The river Adur, to which Shoreham Harbour owes its origin, rises at Nuthurst near Horsham, and derives its name from Aweddwr, the running of flowing water. It passes close to the Church of the latter town, and in its course receives a tributary stream from Cowfold and Shipley ; it afterwards flows between Beeding and Bramber and onwards by Old Shoreham Church into the port of Shoreham.
In 1781, a wooden bridge was erected over the estuary at this spot at a cost of £5,000, the money raised by a tontine. The river could be forded at low water, and at high tide a ferry-boat was resorted to.

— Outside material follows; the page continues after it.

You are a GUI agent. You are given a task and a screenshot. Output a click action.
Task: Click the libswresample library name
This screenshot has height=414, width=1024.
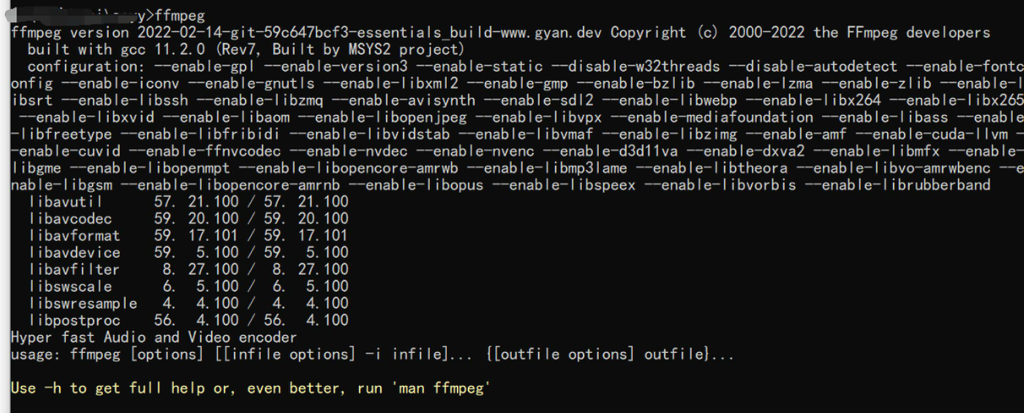point(82,304)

Previous to the erection of this bridge, communication between the eastern and western sides of the county was extremely difficult, inconvenient, and frequently dangerous, and the uncertainty of a passage either way induced the greater number of passengers to the western parts of the county to select the circuitous route by the Upper Shoreham Road, via "Bramber Gorge," over Bramber Bridge, onward to Steyning, thence up the Bosthili, and back to Sompting Church (which is within three miles of this bridge, and on a level road). This occasioned a great loss of time, and entailed extra labour for travellers, also other disadvantages, inasmuch as, at this latter point, had the bridge been in existence, more than half the distance could have been saved by passing over it, instead of resort­ing to the hilly road before mentioned. The tolls payable at the bridge were considerable, and on the expiration of the tontine the bridge reverted to the Duke of Norfolk.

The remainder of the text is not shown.